Мы стояли, я искренне на это надеялся, на пороге периода национального примирения, который получит дополнительный стимул в результате уникальной возможности к творчеству, которую я видел впереди. Возможно, Америка нашла способ сочетать идеализм начала 1960-х годов с твердым прагматизмом недавнего прошлого. Китай теперь был важным другом; мы построили новые основы для стабильных отношений с Советским Союзом через Берлинское соглашение, первый Договор об ограничении стратегических вооружений и согласованный кодекс международных отношений. Дипломатическая революция, которая была проделана в это время, открыла чрезвычайные возможности для американской дипломатии. Это, в дополнение к залечиванию нашей вьетнамской травмы, стало причиной больших надежд. Мы ослабили напряженность в отношениях с нашими противниками; теперь настало время заняться укреплением наших отношений с друзьями и урегулированием нерешенных проблем. Мы решили превратить 1973 год в год Европы, подтвердить наши атлантические связи с атлантическим сообществом, а также с Японией. Мы должны были показать, что эти связи были крепче и глубже, чем только что установленные новые отношения с коммунистическими странами. На основе единства и жизненной силы североатлантического альянса мы станем проверять на прочность реальные возможности разрядки. Мы оказались на пороге возникших чрезвычайных возможностей на Ближнем Востоке; я собирался встречаться с помощником по национальной безопасности президента Садата Хафизом Исмаилом в феврале – мой первый шаг в качестве переговорщика по Ближнему Востоку. Никсон начал свой второй президентский срок с мандатом поддержки подавляющего большинства общественности, сильный руководитель на пике своего положения.
Весьма редко в истории случается, когда государственные деятели оказываются в такой обстановке, в которой все факторы так легко поддаются управлению. У нас, как я полагал, была возможность самим формировать события, строить новый мир, используя энергию и мечты американского народа и надежды человечества. Почти несомненно я не смогу принимать участие во всем этом предприятии на протяжении четырех лет; после установления мира я ушел бы – может быть, к концу года. Я был благодарен возможности, которую имел, в плане помощи в подготовке почвы для этого.

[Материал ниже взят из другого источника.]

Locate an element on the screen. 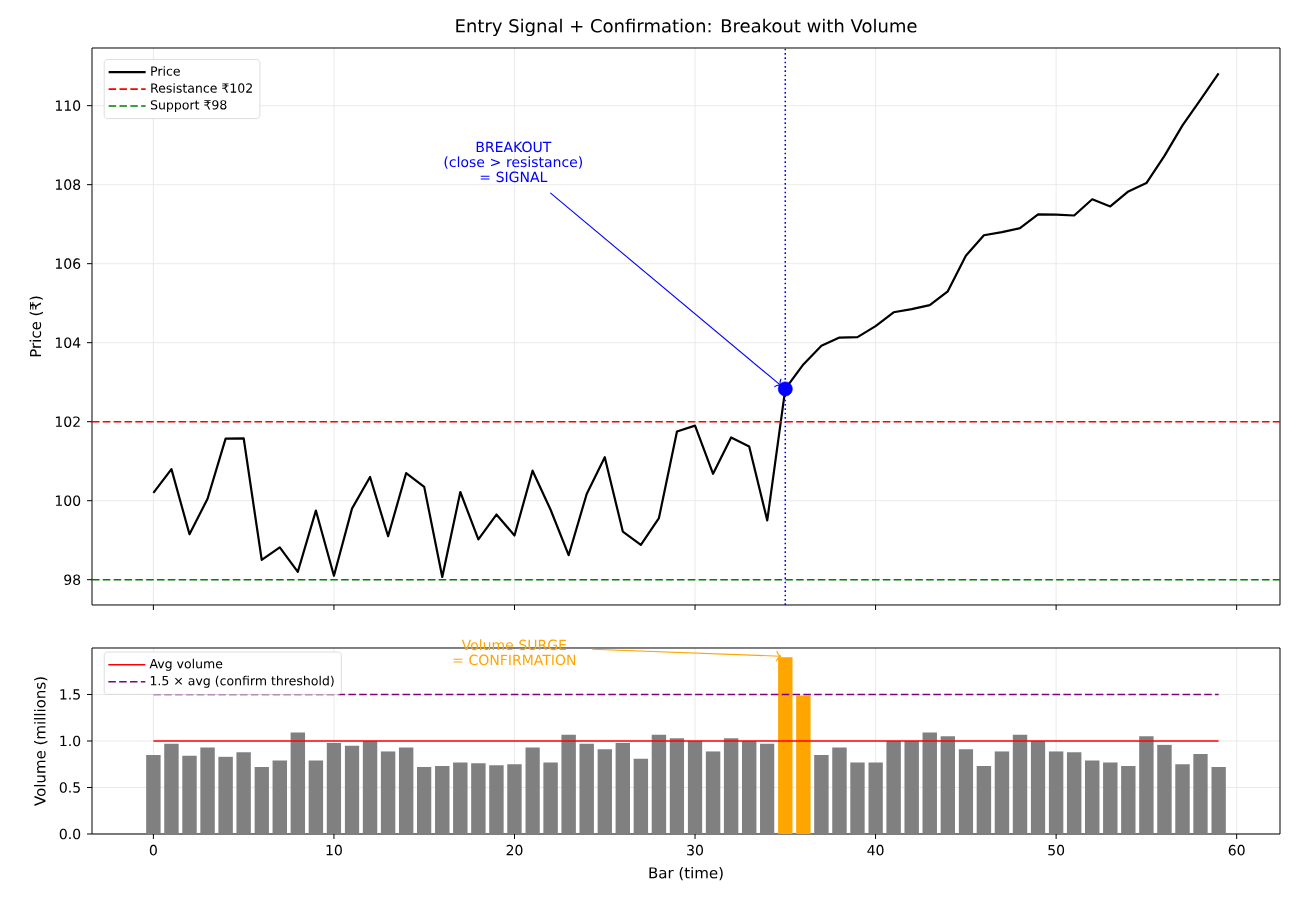  x-tick-label: 30 is located at coordinates (695, 850). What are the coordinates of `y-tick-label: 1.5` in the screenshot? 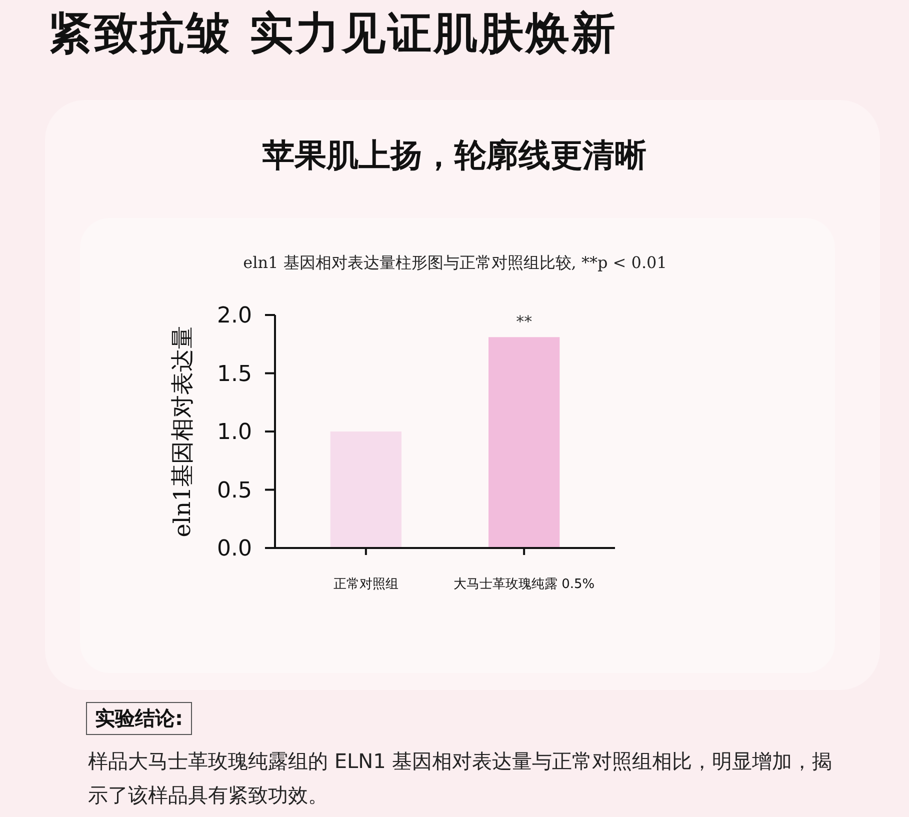 It's located at (234, 374).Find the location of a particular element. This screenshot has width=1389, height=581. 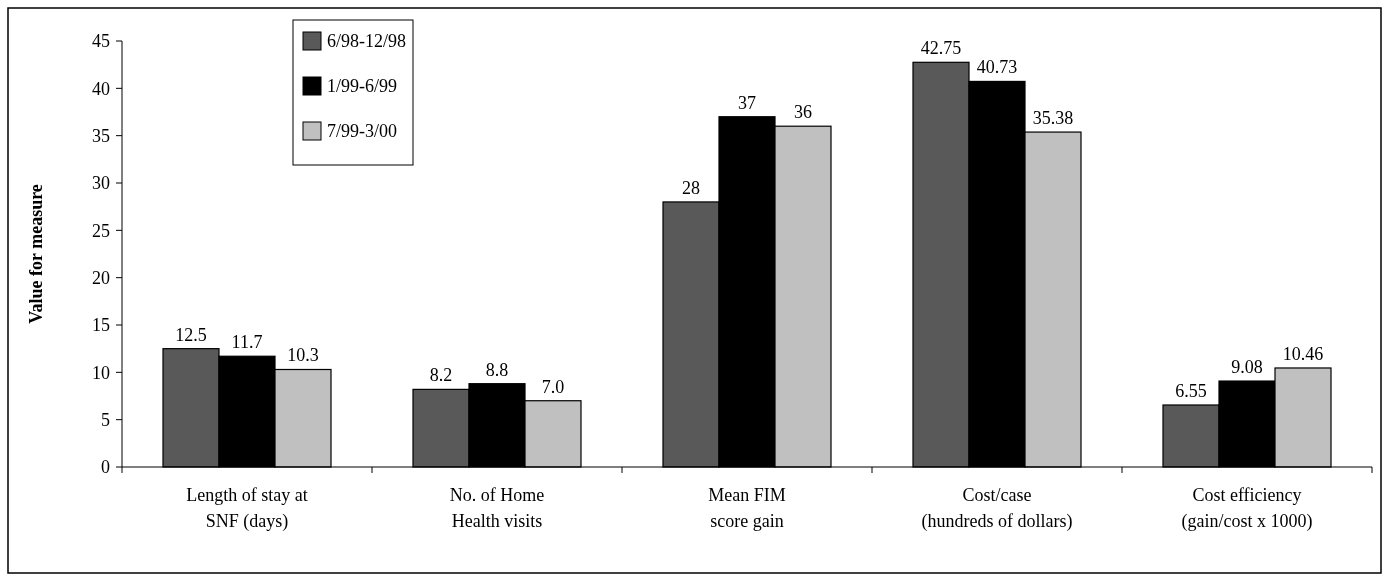

data-label: 35.38 is located at coordinates (1053, 118).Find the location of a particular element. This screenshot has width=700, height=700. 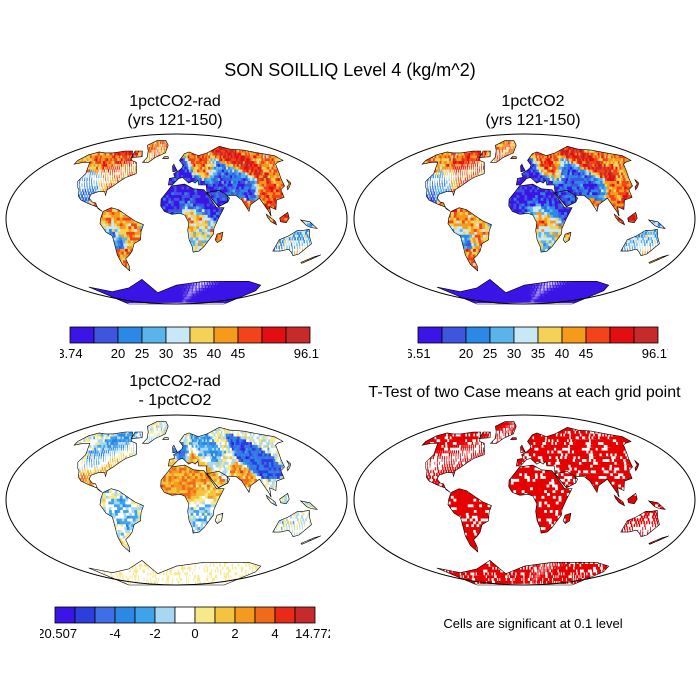

panel2-map is located at coordinates (524, 219).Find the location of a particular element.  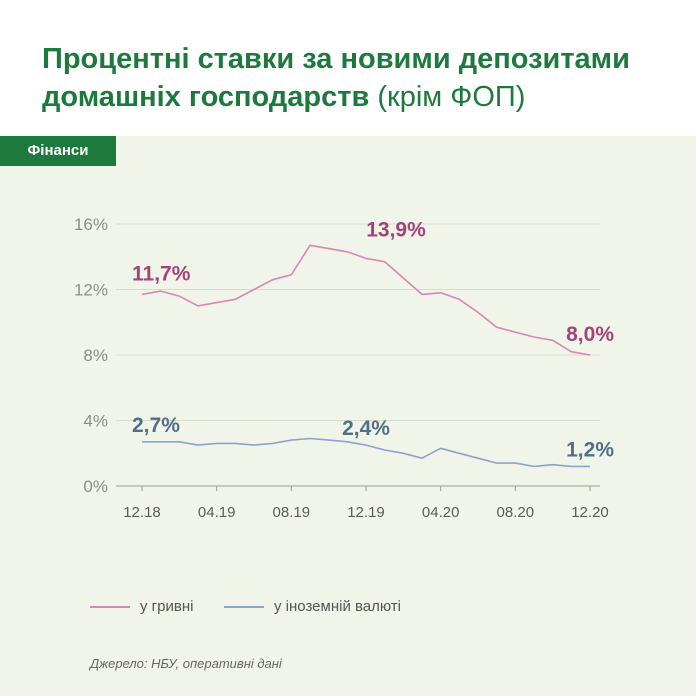

legend-item-uah: у гривні is located at coordinates (142, 606).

Никсон выступил в 22.00 коротко и в примирительном духе. Он отдал дань Линдону Джонсону, который так жаждал наступления такого дня, и он попросил американцев посвятить свою жизнь тому, чтобы «превратить мир, который мы получили, в мир, который будет прочным».
Я позвонил Никсону сразу же после выступления, как я делал это после каждого его важного выступления, чтобы поздравить его. Он, как представляется, был не в состоянии успокаиваться ни на каком достижении. Он уже начинал беспокоиться по поводу брифингов для конгресса, которые должны были начаться на следующий день.
Г-жа Никсон взяла трубку и поздравила меня. Понадобились надежные люди, чтобы довести дело до конца, как сказала она. Что за благородная дама она была! С болью и стоицизмом она переносила клевету и ненависть, которые, кажется, преследовали ее мужа. В отличие от президента она не могла жить фантазийной жизнью, в которой романтические представления украшали часто самим собой навлеченные повседневные разочарования. Она была совершенно лишена иллюзий и всегда настаивала на том, чтобы пройти все испытания в одиночестве. Ее чувство собственного достоинства было неизменным. И если она казалась отстраненной, кто мог знать, какие пожары охватывали ее в суровой жизни. Она не выдвигала претензий ни к кому; ее стойкость была потрясающей и во многом вдохновляющей, потому что ощущалось, что она проистекала из присущей ей мягкости.
Несколько минут спустя позвонил Нельсон Рокфеллер. Он ввел меня в жизнь общества и поддерживал на протяжении всей жизни. Странно, но он был и косноязычным, и немного робким, и, тем не менее, окутывал человека своим теплом. Его надо было очень хорошо знать, чтобы понимать тактильные средства общения – подмигивания, легкие толчки локтем, бормотания, при помощи которых он давал знать, что интересуется, так он создавал уют и внутреннее спокойствие. И он был типичным американцем в своем неугасимом оптимизме. Он и представить себе не мог, что неверное нельзя будет исправить или что усилие может преодолеть препятствие на пути благородных целей. Он всегда поддерживал и поощрял. Он был там как само собой разумеющееся явление, когда его и не просили, во время каждого кризиса тех лет. И в таком духе он говорил со мной с гордостью за то, что его стране удалось совершить. Он видел в мощи Америки благословение, возлагающее обязанность – защищать свободных, давать надежду обездоленным и истинно идти по пути справедливости и милосердия.